The Amazing Internets

There is coincidence and then there is fucking boggle and right now I'm dealing with the latter. In fact, if I didn't know better, I'd say that it's proof positive that I am the center of the Universe. I might just be the new Kevin Bacon and from here out all the degrees of separation are measured from me.

Let me try to explain - and to get the full effect, you'll need to follow the white rabbit my links. I'm minding my own business, doing my several times daily surfing of flickr and blogs I like to read. First, I hit flickr. One of my friends had recently posted a very cute and very geeky photo of himself in 1971.

Then, I start on the blogs, and I hit Protected Static. It's a fun political/geeky/ranty blog written by a friend here in Seattle. He's updated - yay! - and this is the post. You'll notice at the bottom that he's added the category tags "geek" and "politics."

Now, always being on the lookout for cool things I might add to my own blog, ways of connecting and categorizing, I click the "geek" link to see what happens. What I expected was a list of all his blog postings tagged in the geek category.

Nope.

I nearly fell out of my chair. I mean - what are the chances?

(I've linked to a screen shot, because there's a reasonable chance that the Technorati "Geek" tag page will have changed by the time you see it; the highlighted photo is the most recently uploaded flickr photo tagged as such.)

So I ask - cosmic coincidence? Or a blip in the Matrix?

Knock knock, Neo.

2 comments:

protected static said...

Heh... That's funny. As soon as you mentioned the picture, I knew exactly where this was going - that picture gave me flashbacks to, oh, 1977 or so... The clothing colors and shape of the glasses frame are different, but the gestalt?

Yeah. Well. No, I won't post one.

Ever.

My take?
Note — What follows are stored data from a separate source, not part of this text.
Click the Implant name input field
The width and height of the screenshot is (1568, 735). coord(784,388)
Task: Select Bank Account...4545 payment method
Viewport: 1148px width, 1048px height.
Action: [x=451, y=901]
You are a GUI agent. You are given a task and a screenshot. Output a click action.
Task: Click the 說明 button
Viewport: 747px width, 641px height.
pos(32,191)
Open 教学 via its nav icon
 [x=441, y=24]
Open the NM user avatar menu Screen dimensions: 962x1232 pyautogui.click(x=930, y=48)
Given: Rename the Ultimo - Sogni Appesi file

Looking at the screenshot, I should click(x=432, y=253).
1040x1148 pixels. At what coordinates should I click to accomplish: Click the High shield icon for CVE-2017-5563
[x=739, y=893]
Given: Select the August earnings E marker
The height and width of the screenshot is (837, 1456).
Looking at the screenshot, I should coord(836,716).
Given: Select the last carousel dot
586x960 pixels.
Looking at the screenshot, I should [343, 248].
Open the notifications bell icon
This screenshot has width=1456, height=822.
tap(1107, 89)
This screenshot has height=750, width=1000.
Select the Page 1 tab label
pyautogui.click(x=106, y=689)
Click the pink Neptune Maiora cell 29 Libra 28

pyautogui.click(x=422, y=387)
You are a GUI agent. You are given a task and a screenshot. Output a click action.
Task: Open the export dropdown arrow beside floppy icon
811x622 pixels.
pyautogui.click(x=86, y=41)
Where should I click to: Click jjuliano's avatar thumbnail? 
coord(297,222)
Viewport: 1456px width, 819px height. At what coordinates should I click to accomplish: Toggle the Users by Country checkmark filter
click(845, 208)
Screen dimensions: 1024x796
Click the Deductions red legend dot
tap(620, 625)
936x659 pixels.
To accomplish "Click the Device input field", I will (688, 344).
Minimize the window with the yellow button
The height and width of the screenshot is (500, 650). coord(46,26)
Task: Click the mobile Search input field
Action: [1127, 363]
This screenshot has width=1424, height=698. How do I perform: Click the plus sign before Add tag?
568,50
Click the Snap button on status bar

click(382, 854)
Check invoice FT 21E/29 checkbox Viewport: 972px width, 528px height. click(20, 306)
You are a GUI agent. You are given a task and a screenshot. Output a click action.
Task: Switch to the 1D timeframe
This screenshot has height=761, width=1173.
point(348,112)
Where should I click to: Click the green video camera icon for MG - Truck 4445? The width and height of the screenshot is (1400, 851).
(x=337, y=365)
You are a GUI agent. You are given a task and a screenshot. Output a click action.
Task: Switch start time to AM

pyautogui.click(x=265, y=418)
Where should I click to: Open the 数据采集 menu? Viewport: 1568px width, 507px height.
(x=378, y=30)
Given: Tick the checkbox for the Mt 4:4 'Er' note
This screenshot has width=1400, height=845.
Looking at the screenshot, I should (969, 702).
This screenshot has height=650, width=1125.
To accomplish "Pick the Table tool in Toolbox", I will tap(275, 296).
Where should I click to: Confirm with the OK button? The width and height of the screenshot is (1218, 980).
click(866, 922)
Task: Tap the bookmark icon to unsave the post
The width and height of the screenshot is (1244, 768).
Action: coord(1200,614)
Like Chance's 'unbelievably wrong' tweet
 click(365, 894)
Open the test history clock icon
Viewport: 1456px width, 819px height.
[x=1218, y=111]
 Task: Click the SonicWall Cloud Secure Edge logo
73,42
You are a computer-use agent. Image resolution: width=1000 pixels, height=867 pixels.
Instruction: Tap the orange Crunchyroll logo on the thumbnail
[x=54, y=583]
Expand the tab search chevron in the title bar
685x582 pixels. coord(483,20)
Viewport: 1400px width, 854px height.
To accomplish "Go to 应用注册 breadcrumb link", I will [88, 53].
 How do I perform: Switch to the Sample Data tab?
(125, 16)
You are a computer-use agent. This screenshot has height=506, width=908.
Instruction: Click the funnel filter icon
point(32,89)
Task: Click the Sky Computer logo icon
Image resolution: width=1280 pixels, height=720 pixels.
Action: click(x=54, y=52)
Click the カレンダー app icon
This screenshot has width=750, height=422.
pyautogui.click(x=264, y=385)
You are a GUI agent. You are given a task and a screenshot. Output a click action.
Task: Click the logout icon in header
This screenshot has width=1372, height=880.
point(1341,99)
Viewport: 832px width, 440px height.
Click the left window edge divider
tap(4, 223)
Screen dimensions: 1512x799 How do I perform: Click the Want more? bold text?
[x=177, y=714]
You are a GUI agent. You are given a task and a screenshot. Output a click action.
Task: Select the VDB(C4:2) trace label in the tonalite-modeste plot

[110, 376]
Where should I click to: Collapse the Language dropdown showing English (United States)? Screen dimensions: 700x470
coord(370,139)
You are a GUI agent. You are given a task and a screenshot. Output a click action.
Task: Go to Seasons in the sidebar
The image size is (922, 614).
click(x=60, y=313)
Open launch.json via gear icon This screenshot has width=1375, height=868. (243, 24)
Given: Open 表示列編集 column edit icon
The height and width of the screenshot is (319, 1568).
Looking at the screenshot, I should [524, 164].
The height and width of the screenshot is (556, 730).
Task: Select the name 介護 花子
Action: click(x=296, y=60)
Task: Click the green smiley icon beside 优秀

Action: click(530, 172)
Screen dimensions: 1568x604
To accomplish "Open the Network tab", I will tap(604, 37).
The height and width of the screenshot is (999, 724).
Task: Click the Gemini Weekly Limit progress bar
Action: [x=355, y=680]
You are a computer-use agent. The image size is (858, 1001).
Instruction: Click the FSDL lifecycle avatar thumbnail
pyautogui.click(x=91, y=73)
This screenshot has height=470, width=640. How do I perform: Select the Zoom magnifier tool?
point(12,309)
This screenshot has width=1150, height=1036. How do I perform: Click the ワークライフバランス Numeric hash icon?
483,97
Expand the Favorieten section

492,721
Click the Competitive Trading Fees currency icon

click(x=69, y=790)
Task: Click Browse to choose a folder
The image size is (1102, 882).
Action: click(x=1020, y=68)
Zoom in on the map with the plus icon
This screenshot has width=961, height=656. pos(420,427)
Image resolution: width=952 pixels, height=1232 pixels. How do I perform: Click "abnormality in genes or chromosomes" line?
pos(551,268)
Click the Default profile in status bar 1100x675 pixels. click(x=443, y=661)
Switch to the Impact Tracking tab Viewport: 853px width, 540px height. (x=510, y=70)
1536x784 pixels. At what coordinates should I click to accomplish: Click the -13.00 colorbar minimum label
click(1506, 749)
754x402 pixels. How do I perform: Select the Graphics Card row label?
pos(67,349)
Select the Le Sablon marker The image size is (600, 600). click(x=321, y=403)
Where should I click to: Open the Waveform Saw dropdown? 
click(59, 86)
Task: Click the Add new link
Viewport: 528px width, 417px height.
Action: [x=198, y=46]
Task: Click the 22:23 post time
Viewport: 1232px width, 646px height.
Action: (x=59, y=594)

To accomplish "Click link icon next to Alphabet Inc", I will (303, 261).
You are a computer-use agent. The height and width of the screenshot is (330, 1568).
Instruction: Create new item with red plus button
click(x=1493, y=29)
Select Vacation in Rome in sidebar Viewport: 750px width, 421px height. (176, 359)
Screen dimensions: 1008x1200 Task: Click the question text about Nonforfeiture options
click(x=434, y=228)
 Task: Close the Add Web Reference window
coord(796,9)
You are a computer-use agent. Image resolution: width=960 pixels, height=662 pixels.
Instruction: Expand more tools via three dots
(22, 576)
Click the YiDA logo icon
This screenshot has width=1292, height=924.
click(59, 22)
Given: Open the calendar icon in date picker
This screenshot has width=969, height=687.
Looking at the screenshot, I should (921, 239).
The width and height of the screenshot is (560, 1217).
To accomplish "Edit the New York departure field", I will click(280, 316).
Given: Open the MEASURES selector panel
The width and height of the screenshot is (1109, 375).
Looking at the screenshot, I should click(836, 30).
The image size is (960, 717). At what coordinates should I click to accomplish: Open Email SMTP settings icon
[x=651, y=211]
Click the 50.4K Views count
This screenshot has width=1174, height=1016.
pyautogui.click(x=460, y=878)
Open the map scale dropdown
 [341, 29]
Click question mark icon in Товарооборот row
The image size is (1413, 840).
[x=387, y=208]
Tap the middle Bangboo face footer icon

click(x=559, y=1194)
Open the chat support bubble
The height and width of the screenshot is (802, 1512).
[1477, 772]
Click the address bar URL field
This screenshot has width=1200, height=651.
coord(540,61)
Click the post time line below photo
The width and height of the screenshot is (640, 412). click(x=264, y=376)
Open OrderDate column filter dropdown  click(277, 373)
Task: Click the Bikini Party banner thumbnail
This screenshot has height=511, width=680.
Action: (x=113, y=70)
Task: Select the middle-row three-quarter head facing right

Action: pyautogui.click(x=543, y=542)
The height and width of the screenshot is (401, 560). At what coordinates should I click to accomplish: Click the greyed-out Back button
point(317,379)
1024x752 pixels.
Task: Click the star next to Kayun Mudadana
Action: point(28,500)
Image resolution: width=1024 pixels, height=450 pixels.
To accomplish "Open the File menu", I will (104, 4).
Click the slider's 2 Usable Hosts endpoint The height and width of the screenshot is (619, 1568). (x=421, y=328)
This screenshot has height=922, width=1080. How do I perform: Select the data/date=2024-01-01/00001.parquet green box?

The 'net is big, but the number of people who're actively using it for community building (and blogging in particular) is pretty small.

It reminds me of the dynamics at work in some kinds of cryptography hacks: you only need 30 people in a room before you have a 50% chance of two people sharing a birthday... It seems amazing, but it's really all about the numbers. (It still seems pretty amazing, even knowing this...)

Anonymous said...

All I can say is whoa. I'm so proud to have been the geek posterchild for at least a few hours.

In that spirit-

In fact, you only need 23 people to have a 50/50 chance of the same birthday. 48 to have a 95% chance... so some 'amazing coincidences' aren't as amazing as, say, the Crossing Over cold-reading crowd would have you think. (NB- I teach quantitative methods so am compelled to be a geek by law.)

Still, I am proud of this particular coincidence. So much so that I'll now link to it, making for an insane clusterfuck of links. Vive la web!